First, a refresher ...
After Katrina, as NPR reported recently, "an ad hoc coalition of elected leaders and nationally known charter advocates formed," and in "a series of quick decisions," all school employees were fired and the vast majority of the city's schools were handed over to a state entity called the "Recovery School District" which is governed by unelected officials. Only a "few elite schools were ... allowed to maintain their selective admissions schools."
One reason this action was able to take place so quickly is because it was planned in the immediate aftermath of the storm while the city was in complete disarray. As an article in The Times-Picayune reports, a "lost bit of history" recently surfaced revealing a hidden chain of events that sealed the fate of New Orleans public schools.
After the storm, Mayor Ray Nagin was reluctant to open schools "anytime soon," and the state education department told local school officials there would be no state funding available for locally run schools.

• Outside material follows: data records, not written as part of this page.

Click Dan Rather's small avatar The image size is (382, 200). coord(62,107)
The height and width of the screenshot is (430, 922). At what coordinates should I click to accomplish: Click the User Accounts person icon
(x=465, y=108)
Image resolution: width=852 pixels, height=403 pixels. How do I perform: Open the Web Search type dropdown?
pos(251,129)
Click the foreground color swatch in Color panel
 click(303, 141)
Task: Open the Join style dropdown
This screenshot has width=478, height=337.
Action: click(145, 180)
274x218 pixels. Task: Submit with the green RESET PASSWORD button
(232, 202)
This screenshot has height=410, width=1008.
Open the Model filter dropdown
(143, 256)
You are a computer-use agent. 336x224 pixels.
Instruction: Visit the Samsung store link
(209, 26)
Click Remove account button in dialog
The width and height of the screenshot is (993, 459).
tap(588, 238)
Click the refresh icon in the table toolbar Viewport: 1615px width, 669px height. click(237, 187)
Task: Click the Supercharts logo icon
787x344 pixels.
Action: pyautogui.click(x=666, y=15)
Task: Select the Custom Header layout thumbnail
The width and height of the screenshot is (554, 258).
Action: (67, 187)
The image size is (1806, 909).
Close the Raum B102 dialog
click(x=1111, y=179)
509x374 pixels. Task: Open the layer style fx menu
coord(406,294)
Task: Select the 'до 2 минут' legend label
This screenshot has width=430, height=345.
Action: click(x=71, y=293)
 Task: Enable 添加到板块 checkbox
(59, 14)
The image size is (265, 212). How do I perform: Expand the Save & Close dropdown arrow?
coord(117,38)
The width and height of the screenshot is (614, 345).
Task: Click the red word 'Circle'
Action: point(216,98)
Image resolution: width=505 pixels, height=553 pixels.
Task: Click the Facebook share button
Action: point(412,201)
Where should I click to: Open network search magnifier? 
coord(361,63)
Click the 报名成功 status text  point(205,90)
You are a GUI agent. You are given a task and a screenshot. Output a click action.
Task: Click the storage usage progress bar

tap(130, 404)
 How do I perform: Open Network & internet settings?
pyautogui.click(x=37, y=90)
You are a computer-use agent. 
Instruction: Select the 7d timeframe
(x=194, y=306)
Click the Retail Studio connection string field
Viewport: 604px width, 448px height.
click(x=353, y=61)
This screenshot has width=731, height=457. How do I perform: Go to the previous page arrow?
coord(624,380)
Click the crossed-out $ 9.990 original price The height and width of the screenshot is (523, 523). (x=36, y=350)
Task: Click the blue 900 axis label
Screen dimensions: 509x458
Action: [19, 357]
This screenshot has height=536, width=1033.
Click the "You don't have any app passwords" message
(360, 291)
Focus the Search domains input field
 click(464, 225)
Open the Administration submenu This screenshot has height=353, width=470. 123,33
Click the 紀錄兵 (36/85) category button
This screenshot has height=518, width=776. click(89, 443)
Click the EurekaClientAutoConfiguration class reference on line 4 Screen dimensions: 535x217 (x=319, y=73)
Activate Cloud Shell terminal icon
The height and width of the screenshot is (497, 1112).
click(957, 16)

This essentially made charter schools the only early option, which Sen. Mary Landrieu could help make possible with federal funds. The U.S. Department of Education had money to start charter schools, but nothing to reopen traditional schools. So, the School Board opened the first charter schools, and by the beginning of 2006, "the structure that still holds today was set," with an elite group of selected admission schools, privately operated independent charter schools, and the vast remainder of schools operated by the state-run Recovery School District, which would convert those schools to charter management.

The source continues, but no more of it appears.